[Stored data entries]
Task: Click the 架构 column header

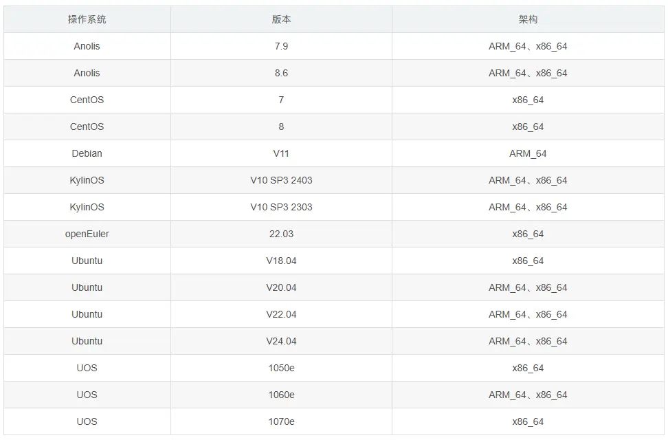Action: [528, 19]
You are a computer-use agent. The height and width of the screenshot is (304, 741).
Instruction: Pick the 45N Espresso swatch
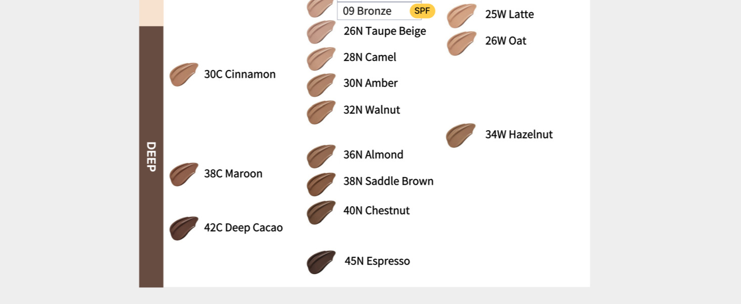[x=321, y=262]
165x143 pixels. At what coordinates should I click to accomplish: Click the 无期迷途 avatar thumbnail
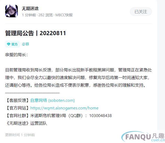[x=12, y=11]
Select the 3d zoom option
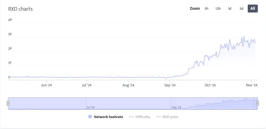 point(241,9)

◆ **Required action**: The records above must be echoed exactly, minus their pictures.

◆ **Task result**:
Task: Click the 架构 column header

Action: [528, 19]
You are a computer-use agent. The height and width of the screenshot is (304, 741).
Instruction: Pick the 45N Espresso swatch
[x=321, y=262]
165x143 pixels. At what coordinates should I click to accomplish: Click the 无期迷途 avatar thumbnail
[x=12, y=11]
Select the 3d zoom option
 point(241,9)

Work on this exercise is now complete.